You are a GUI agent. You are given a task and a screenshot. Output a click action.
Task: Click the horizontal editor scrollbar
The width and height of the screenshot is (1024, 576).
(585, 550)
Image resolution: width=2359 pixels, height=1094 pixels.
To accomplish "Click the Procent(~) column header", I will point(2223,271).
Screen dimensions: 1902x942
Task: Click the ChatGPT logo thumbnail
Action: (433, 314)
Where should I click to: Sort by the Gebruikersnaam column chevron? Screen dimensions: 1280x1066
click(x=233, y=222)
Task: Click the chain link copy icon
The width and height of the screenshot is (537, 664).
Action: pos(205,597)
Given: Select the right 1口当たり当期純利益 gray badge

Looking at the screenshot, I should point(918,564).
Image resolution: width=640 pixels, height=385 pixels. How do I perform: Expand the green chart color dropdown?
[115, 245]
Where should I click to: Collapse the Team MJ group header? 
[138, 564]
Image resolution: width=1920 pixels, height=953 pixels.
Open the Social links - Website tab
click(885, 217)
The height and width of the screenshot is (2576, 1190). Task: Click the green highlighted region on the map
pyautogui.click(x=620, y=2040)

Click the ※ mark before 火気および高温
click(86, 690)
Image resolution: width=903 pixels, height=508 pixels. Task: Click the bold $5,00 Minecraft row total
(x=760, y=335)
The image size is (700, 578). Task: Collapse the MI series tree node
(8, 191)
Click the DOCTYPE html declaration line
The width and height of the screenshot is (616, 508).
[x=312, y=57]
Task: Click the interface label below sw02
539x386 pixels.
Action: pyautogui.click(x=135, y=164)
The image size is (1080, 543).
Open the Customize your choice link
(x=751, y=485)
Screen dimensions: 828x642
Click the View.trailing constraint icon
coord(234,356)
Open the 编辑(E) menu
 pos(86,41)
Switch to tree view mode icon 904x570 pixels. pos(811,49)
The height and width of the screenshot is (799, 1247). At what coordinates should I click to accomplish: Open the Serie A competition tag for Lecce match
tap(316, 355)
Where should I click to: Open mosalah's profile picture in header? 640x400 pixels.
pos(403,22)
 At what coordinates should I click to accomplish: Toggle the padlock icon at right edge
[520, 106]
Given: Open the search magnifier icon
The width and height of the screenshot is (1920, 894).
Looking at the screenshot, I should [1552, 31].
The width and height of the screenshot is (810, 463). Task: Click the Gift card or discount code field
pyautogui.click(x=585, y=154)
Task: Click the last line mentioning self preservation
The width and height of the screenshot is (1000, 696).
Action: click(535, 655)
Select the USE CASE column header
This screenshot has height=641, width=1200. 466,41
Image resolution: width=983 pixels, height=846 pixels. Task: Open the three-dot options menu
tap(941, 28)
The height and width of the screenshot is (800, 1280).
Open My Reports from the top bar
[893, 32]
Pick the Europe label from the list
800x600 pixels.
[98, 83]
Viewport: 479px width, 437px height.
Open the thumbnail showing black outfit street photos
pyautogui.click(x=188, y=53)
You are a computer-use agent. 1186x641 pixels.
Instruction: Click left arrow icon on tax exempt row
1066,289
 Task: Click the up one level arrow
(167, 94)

- - - - -

EXERCISE PROMPT: Print exactly the line containing "Open the thumbnail" and every line after it through the end of the records above, and nothing else.

TASK ANSWER:
Open the thumbnail showing black outfit street photos
pyautogui.click(x=188, y=53)
You are a computer-use agent. 1186x641 pixels.
Instruction: Click left arrow icon on tax exempt row
1066,289
 Task: Click the up one level arrow
(167, 94)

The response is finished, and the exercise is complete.